Do you commit to 100% of estimated capacity, or build in buffer? Our team constantly overcommits and misses sprint goals. What's the right commitment strategy?

sustainable_pace_sm • 3 days ago

80% rule for commitments, 20% stretch goals. Commit to stories totaling 80% of historical velocity. Identify stretch stories for the remaining 20%. If everything goes perfect, you hit stretch. If not, you still deliver core commitment.

Stakeholders get predictability, team avoids burnout. We've hit 95% of commitments using this vs 60% when we committed to 100%.

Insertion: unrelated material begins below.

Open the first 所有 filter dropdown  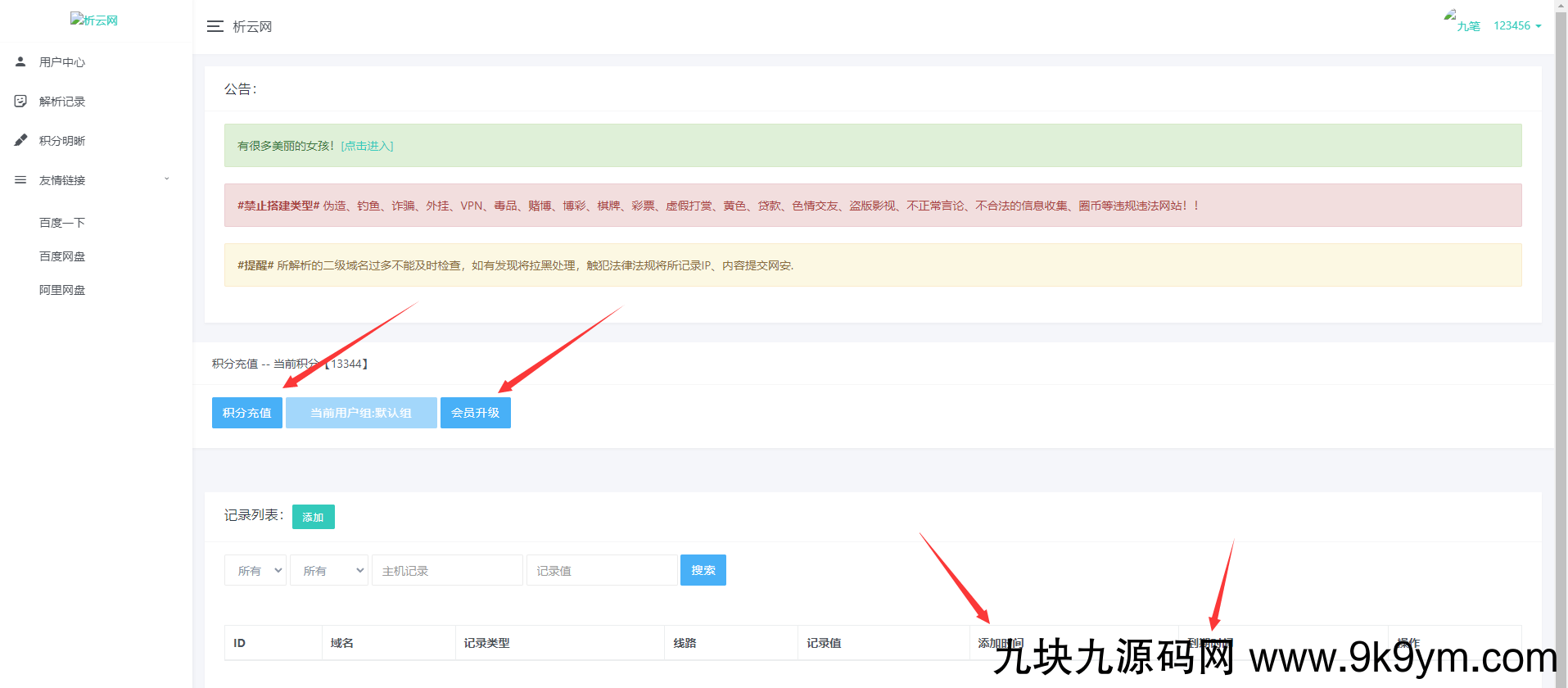point(255,570)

simple_approach_po • 2 days ago

Yesterday's weather: commit exactly what you delivered last sprint. Simple, data-driven, automatically adjusts for team changes. No debates about capacity. Last sprint we did 28 points, this sprint we commit to 28. Works surprisingly well.

transparent_planner • 2 days ago

Account for known risks. Vacation? -20% capacity. Legacy system work? -10% buffer for unknowns. Production support rotation? -15%. Be explicit about the math. Stakeholders appreciate honesty more than optimistic commitments you miss.

metrics_driven_team • 1 day ago

Track commitment reliability as a metric. We chart: % of committed stories completed. When it drops below 85%, we're overcommitting. When it's >95%, we're sandbagging. Sweet spot is 85-95%. Adjust commitments accordingly.

kanban_philosophy • 18 hours ago

Controversial: Don't commit at all. Pull stories from priority backlog as capacity allows. Sprint "goal" is directional, not a hard commitment. Reduces pressure, increases quality. We ship more value this way than when we stressed about commitments.